[YOUR GOAL]:
Omit the pictures, then reproduce exactly the line bearing "Task: Open Security" and every line after it up to and including the last line of the entries below.
[DATA SHOWN Boundary: Start]
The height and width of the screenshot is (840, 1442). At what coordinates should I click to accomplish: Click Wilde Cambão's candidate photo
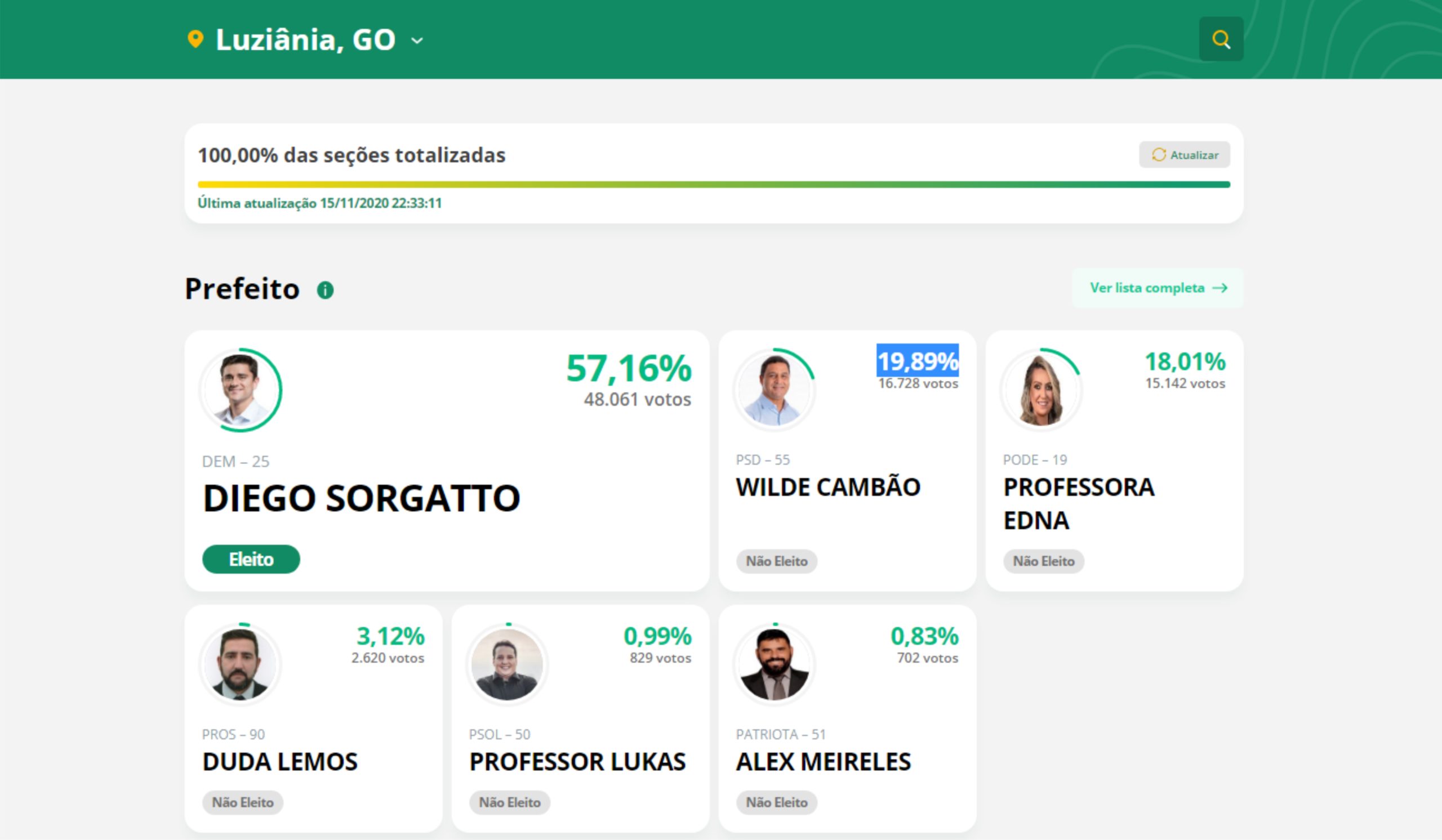coord(774,391)
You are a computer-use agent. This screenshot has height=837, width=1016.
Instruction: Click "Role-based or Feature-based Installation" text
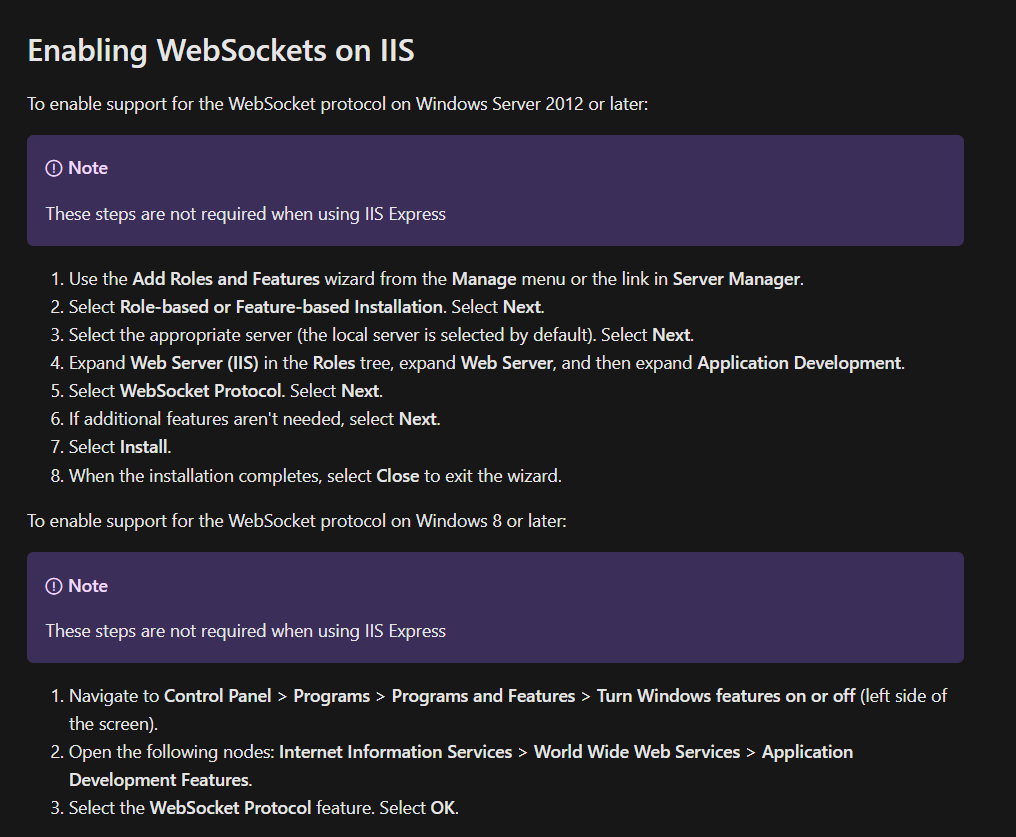281,307
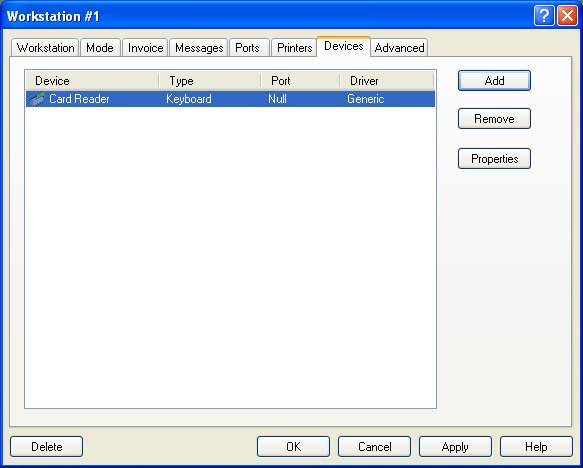Delete this workstation
Viewport: 583px width, 468px height.
tap(46, 446)
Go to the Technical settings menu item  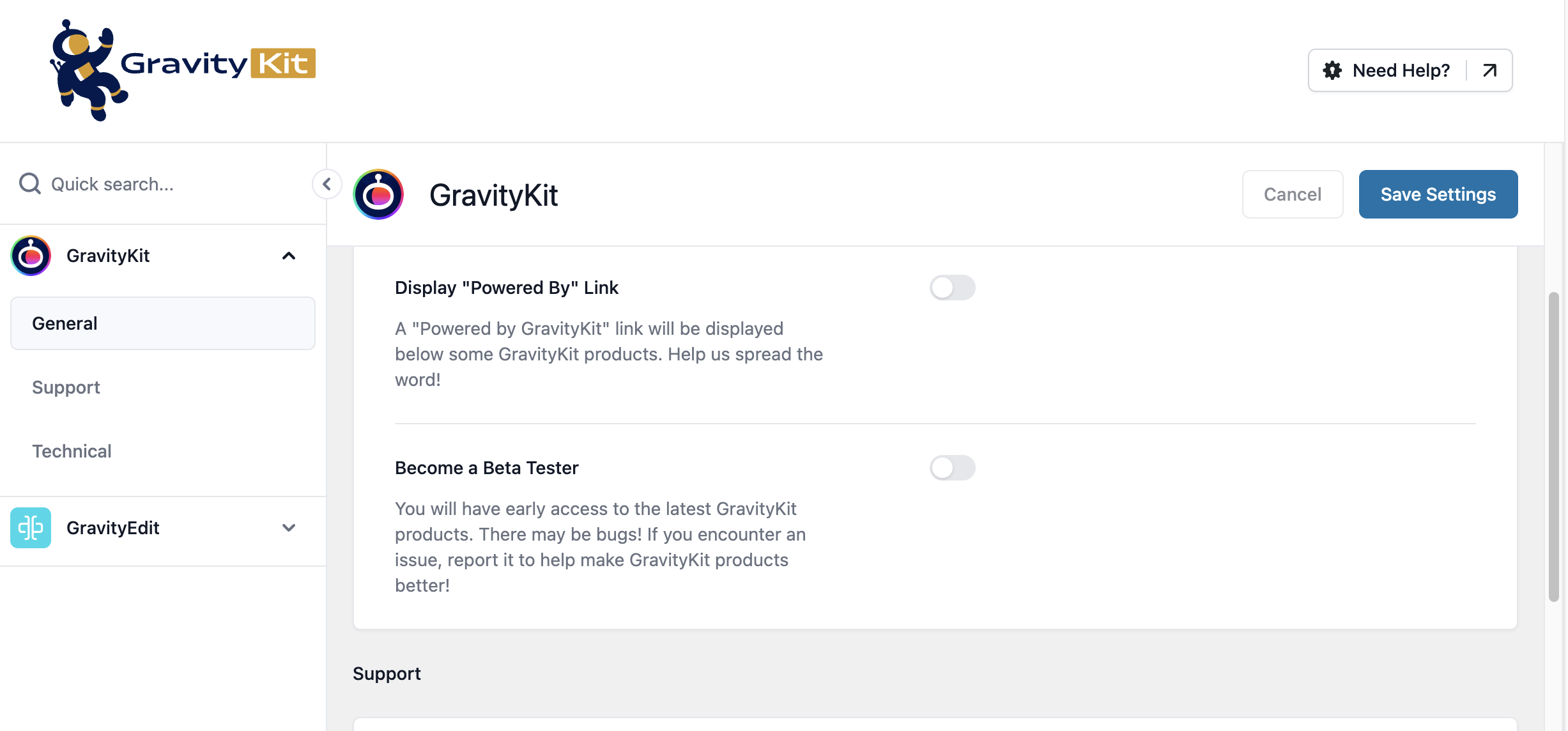(x=72, y=451)
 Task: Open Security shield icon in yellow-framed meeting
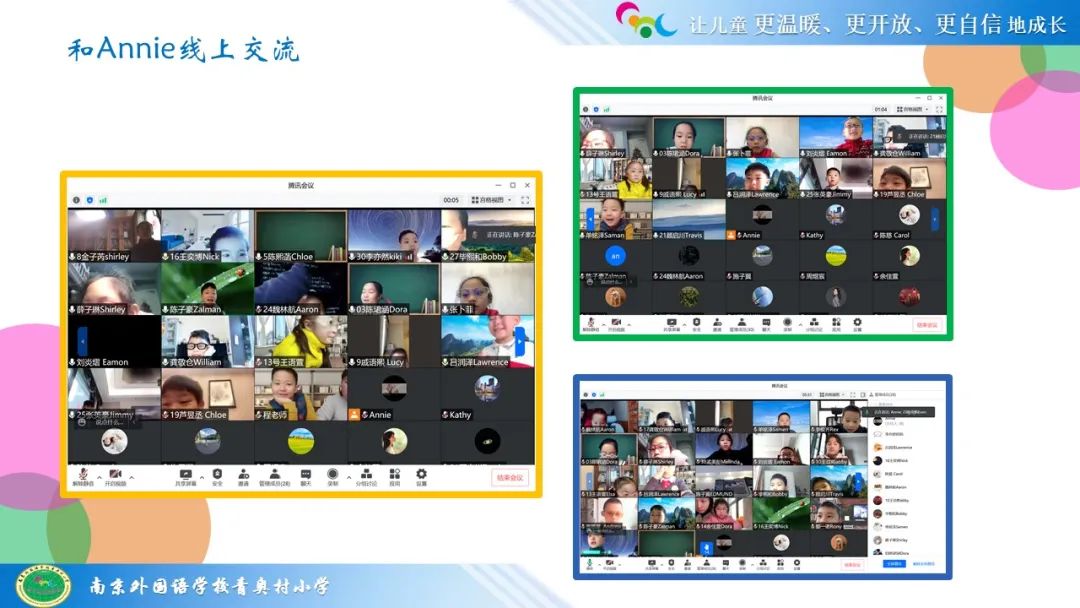click(217, 476)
[DATA SHOWN Boundary: End]
[WRITTEN RESPONSE]:
 Task: Open Security shield icon in yellow-framed meeting
click(217, 476)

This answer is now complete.